If you're not into policing, Serpico was the NYPD detective who retired after blowing the whistle on corruption in the 1960s and 1970s. His revelations led to a government inquiry, the Knapp Commission, and the Oscar nominated film Serpico starring Al Pacino.

This Wednesday Village Voice published NYPD Crime Stats Manipulation Widespread. Written by two criminologists, it summarized their scientific research, internal reviews and news accounts of a whistle blower. It confirms that NYPD is cooking their crime books, engaging in questionable arrests and reclassifying crime reports all in the name of proving that CompStat cuts crime. The irony is CompStat was intended to enhance accountability and improve police leadership, not the reverse.

Perhaps the most shameful part of this sordid tale (one that decent and hardworking NYPD street cops themselves probably cannot believe) is the story of officer Adrian Schoolcraft. Like Serpico, Schoolcraft uncovered police wrongdoing, this time by secretly taping conversations of his bosses.
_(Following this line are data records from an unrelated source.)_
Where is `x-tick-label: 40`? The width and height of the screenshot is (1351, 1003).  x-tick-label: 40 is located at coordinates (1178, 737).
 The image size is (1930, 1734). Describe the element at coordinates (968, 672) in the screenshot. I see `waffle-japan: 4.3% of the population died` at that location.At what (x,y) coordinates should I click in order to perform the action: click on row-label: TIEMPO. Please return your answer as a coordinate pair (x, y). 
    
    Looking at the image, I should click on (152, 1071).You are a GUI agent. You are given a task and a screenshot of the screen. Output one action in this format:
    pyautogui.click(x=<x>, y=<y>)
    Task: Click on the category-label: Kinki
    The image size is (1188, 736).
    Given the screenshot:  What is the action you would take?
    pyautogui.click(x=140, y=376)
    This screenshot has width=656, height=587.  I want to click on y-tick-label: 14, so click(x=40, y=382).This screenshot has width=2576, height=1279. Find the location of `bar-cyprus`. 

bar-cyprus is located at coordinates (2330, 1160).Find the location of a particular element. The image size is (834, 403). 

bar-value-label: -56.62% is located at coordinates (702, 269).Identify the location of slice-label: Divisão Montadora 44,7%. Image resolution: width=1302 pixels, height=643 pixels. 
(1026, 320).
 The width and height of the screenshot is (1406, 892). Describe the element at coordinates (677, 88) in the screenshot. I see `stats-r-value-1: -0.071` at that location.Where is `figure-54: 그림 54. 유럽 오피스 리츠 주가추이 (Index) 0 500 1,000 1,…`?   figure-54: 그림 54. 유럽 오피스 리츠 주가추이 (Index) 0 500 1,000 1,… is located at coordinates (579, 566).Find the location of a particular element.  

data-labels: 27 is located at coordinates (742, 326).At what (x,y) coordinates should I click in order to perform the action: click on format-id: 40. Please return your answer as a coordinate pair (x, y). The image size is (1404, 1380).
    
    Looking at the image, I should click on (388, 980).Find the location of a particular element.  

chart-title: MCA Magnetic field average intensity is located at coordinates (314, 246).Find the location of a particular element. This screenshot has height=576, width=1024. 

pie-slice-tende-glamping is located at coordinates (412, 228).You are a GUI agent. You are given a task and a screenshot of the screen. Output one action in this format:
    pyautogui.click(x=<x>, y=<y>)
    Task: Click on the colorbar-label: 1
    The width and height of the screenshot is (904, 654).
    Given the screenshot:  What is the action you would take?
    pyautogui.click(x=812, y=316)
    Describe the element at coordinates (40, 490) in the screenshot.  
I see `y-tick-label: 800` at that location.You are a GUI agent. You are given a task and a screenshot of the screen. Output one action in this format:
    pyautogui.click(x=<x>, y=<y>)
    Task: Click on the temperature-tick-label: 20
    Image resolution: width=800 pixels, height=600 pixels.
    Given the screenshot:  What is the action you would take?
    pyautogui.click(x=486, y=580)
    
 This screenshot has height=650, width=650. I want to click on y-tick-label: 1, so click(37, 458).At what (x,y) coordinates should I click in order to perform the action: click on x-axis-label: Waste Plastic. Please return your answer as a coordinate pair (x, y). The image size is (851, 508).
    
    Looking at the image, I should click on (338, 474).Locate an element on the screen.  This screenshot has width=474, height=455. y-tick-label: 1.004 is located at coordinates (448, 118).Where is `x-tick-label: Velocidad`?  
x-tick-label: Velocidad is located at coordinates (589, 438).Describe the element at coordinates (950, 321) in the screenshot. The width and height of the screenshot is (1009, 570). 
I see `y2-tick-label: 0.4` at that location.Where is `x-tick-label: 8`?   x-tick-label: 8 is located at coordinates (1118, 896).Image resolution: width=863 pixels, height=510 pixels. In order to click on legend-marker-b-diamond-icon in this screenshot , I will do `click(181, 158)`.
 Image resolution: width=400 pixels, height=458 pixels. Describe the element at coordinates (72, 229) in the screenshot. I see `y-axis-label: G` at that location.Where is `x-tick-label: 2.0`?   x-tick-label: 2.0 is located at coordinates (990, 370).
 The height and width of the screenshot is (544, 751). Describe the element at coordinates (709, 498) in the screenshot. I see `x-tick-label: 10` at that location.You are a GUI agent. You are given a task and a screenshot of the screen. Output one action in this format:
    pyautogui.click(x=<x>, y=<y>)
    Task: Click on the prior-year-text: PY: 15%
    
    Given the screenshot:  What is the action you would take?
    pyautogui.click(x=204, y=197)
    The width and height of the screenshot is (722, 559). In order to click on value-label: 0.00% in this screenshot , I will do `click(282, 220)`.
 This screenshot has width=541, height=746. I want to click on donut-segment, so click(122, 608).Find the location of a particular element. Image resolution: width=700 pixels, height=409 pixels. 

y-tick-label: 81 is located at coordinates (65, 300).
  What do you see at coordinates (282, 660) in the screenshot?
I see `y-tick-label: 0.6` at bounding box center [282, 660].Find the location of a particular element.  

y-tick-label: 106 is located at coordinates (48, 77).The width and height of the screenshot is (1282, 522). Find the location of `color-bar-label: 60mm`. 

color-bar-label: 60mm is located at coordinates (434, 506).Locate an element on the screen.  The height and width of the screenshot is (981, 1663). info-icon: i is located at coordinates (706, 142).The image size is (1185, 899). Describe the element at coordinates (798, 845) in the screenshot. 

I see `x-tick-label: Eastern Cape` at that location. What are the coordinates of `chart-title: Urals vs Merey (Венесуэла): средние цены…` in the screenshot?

The NYPD precinct where Officer Schoolcraft's secret tapes were recorded 
Lamplighters like Serpico and Schoolcraft are often ostracized (in Serpico's case he was shot by druggies when his backup didn't show; in Schoolcraft's case he was dragged in front of a psychiatrist to prove he's insane). Schoolcraft ended up filing a federal lawsuit against NYPD.

The study confirmed Schoolcraft's allegations. In later reports the criminologists (one a former NYPD Captain) claim that NYPD has become a place of "relentless pressure, questionable activities, unethical manipulation of statistics. We've lost the understanding that policing is not just about crime numbers, it's about service."

Service indeed! That demand should be made of everyone in charge of public safety.

All which leads me to wonder: How widespread is this fuzzy math? Are there better models for accountability and measuring success and failure? Perhaps it's time to rethink an entirely new model of police services?